- **Challenge**
Give the lines running from the line with "Viewport: 739px width, 701px height." up to and including the line with "(x=628, y=578)" as a JSON list of strings, one string per line, with blank lines omitted.

- **Task material**
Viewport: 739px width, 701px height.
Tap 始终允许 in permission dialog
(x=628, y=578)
==
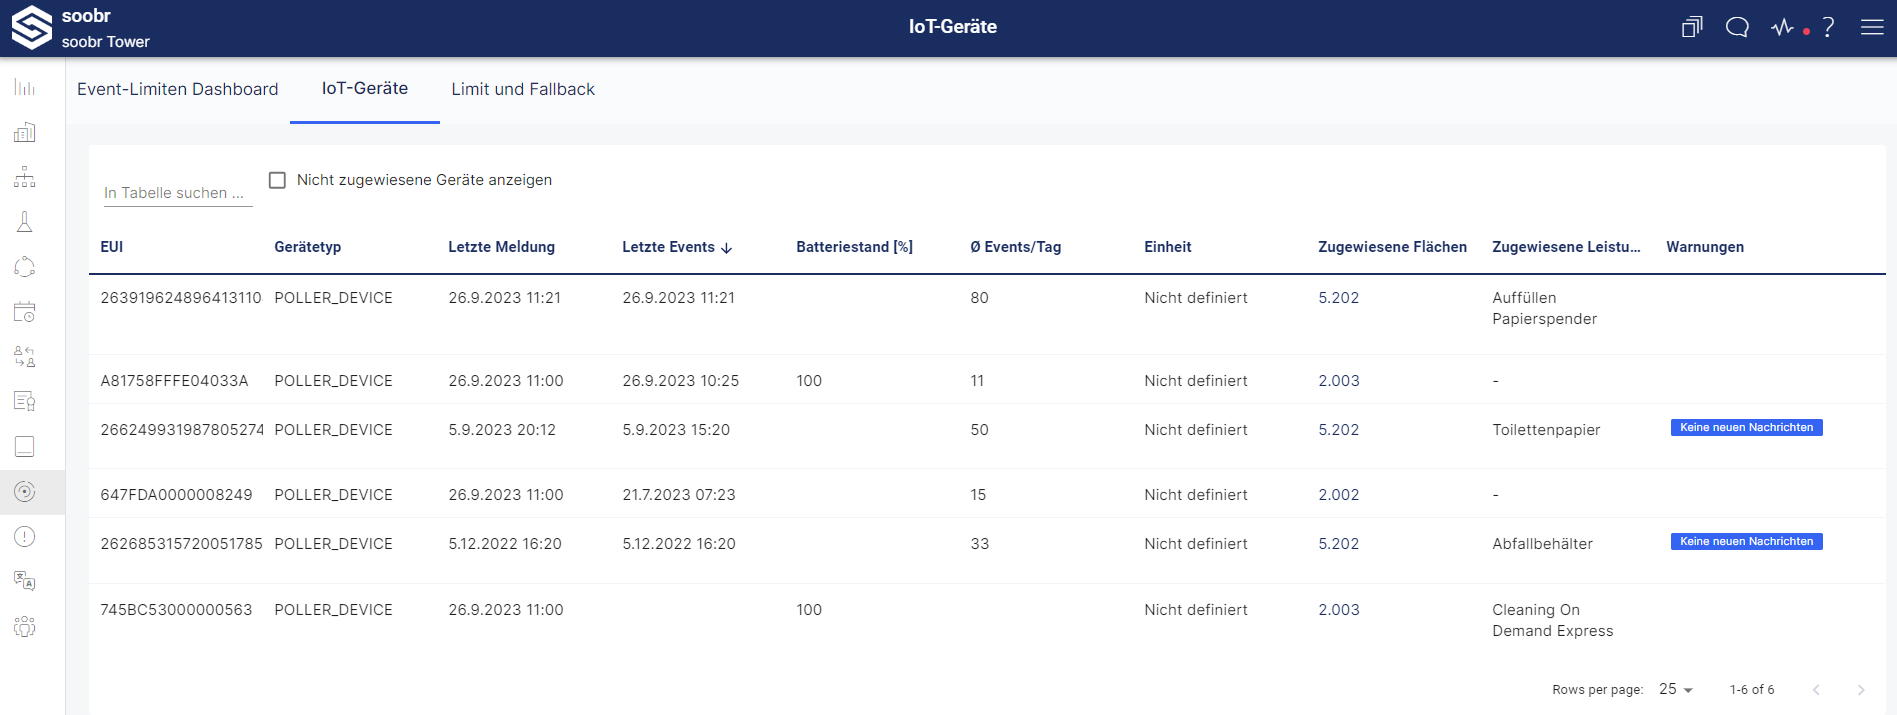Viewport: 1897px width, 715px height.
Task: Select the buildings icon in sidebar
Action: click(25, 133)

- **Problem solution**
[
  "Viewport: 739px width, 701px height.",
  "Tap 始终允许 in permission dialog",
  "(x=628, y=578)"
]